_THE TASK_
After locating the line that contains "This screenshot has height=629, width=1000." in the data below, set down exactly that line and each one after it through the line that contains "Toggle the Data Box panel icon", and nothing more.

[[ GIVEN RECORDS, beginning ]]

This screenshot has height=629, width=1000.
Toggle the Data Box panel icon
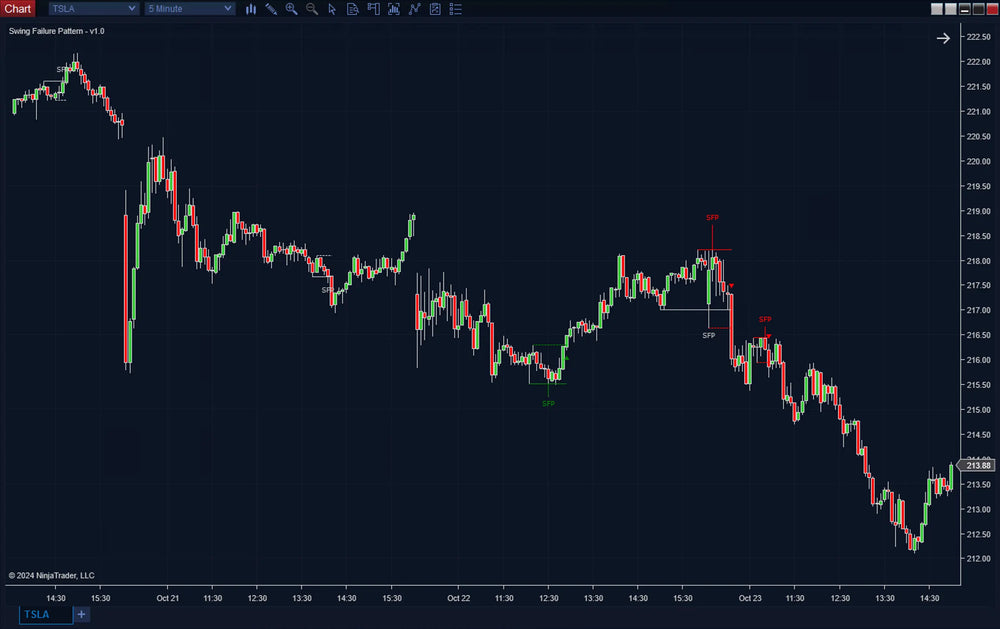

[[ GIVEN RECORDS, end ]]
[[ GIVEN RECORDS, beginning ]]

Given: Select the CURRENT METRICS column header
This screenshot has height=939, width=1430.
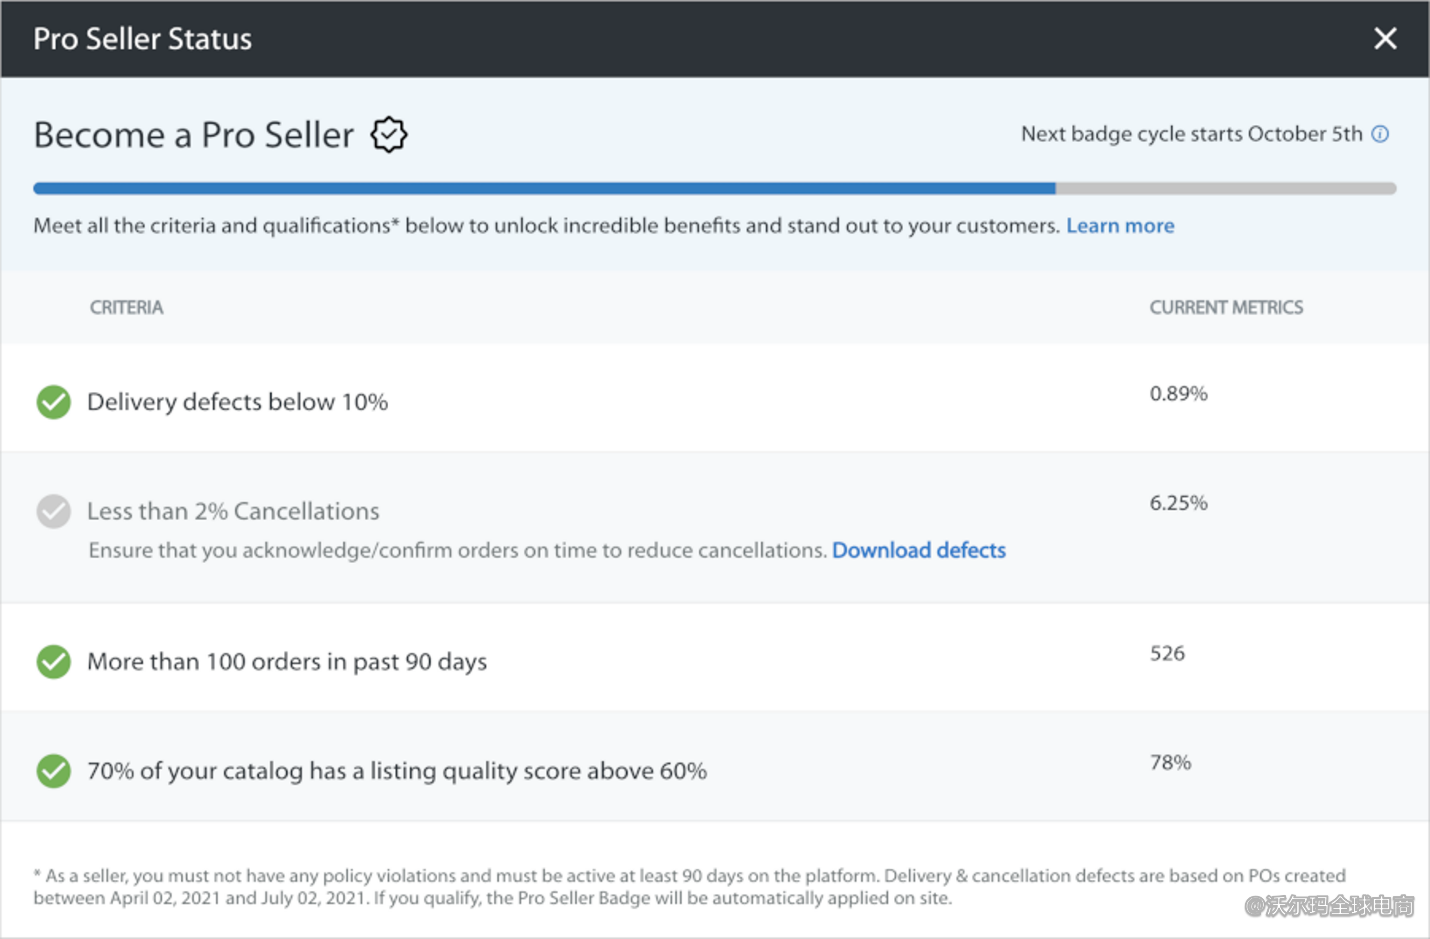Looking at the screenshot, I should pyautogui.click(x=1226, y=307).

[[ GIVEN RECORDS, end ]]

_ANSWER BOX_
This screenshot has height=629, width=1000.
Toggle the Data Box panel icon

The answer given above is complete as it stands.